Today, I'm writing about something I'm actually rather proud of. Today, I'm writing about my weight loss. Over the past ten months, I've lost 12 kilos.

Me, last year: 82kg
My parents have been begging me to start exercising since eighth grade. When I was 13, they'd boot me out of the house every day at 5:00PM and make me go running. I hated it. I barely even bothered to run, let alone push myself or stick to a diet. I ate like a trash can, sat in front of the computer all day and did nothing at all about my rapidly swelling pot belly. By the time I'd turned 15, even Dad had given up any dreams of seeing me with a flat stomach. I'd trained myself to stop looking in the mirror, and I stayed out of pictures as much as possible.

Fast-forward to the present day: I weigh 69 kilos. My stomach has all but vanished. Looking in the mirror is a satisfying experience, and I even have some muscle on my arms. I can now fit in medium-size t-shirts, and whenever I wear my old jeans, I look like I'm posing for a gym ad. So what happened?

At some point last year, I got tired of being fat. I got tired of seeing a double chin every time I looked down, I got tired of not being able to see my legs. I decided to do something about it. Initially, I signed up with a gym. It worked - to a point. I was still overeating, so I gained some muscle, but I still had a paunch.

The real differences became visible when I started running. At first, I still hated it - someone who considers running to be the ultimate torment doesn't suddenly take it up as a hobby, after all. What I realised, though, was that the way to enjoy running was to push myself at it. Running further than you've ever run before and then collapsing with the sweat saturating your shirt and your legs burning is, oddly enough, an incredible feeling. There's a sense of achievement, and after you get yourself cleaned up, there's an energy spike that lasts for at least a couple of hours after. Even now, I don't enjoy running in itself - I enjoy the satisfaction that comes afterwards.
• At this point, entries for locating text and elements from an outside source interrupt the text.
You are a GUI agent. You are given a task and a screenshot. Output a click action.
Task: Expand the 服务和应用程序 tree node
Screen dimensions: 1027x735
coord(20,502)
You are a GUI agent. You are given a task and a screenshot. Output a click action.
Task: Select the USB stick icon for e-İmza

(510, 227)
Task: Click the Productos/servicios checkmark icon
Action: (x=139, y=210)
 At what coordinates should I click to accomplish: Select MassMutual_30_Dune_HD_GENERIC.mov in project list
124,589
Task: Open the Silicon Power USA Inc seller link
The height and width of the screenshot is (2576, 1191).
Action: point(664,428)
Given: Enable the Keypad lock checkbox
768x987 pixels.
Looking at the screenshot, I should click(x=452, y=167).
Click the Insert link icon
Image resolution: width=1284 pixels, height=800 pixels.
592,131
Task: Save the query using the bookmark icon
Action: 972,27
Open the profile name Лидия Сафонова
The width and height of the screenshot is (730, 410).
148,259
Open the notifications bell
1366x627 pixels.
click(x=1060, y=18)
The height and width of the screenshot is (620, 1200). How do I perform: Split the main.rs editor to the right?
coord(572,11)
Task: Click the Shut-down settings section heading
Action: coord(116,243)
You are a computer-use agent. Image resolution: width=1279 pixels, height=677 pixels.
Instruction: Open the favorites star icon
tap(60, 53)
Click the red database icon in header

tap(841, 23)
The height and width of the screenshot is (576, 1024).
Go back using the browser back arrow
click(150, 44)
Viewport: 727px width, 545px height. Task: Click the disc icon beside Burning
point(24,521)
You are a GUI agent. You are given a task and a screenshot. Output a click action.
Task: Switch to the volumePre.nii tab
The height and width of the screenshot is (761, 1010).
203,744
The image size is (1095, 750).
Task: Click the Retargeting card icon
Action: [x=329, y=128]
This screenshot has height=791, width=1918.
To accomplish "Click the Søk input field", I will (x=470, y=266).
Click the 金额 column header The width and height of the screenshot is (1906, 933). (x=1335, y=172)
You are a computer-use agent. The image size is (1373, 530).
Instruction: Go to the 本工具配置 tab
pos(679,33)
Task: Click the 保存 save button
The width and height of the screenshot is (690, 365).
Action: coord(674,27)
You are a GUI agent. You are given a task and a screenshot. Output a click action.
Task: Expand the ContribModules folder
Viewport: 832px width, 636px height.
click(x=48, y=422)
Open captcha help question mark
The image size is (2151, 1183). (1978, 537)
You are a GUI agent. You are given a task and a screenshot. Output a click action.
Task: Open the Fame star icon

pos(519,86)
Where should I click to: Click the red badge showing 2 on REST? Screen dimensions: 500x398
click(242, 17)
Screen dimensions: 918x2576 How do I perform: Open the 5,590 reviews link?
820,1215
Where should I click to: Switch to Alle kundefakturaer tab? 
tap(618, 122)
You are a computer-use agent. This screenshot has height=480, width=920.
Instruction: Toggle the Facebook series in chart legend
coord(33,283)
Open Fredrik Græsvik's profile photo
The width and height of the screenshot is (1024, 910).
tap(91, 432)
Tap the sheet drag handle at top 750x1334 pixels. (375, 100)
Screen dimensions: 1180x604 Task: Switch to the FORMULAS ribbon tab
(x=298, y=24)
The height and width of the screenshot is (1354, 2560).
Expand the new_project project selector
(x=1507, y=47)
Once I started running, I discovered the magic of dieting. I spent a few hours looking at various diets on the internet, and then I looked at the science behind dieting. What I found is that you don't need to do anything desperate like eating only fruits and berries for a month to lose weight. The body works on a very simple principle: calories in vs. calories out. If you burn more calories than you take in, you lose weight and vice versa. Anything else is simply fiddling around on the edges of this equation.

I took that knowledge and applied it to my own diet. Initially, I used an app called MyFitnessPal (they're great, you can check them out here) to track calories. Every food I ate, I logged. I even bought a fitness tracker and tracked every bit of exercise I got in a day. I cut out sodas, cheese, sugar, fried stuff, anything that dripped or oozed or squirted. The easiest way to do this, I found, was to convince myself that all the unhealthy food was genuinely disgusting. I'd look at a burger and think to myself, "What kind of real food glistens in the light? That looks like it's made of plastic! Why would I want to eat that?" It's actually really easy to do.

Several months of that, and I look like this:

Me, now: 69kg
It's not that hard. It seems impossible at first. I remember my first few weeks at the gym, when I'd come home and look at my stomach with a glowering hatred, wondering why it didn't seem to have changed at all. It was at times like those that I realised that it's no good looking for results. Personally, I didn't even recognise the results when they came. I only realised how different I looked when Dad showed me the two pictures I've posted above this evening. In the words of Macklemore: "Work, and don't worry about the praise, my love!"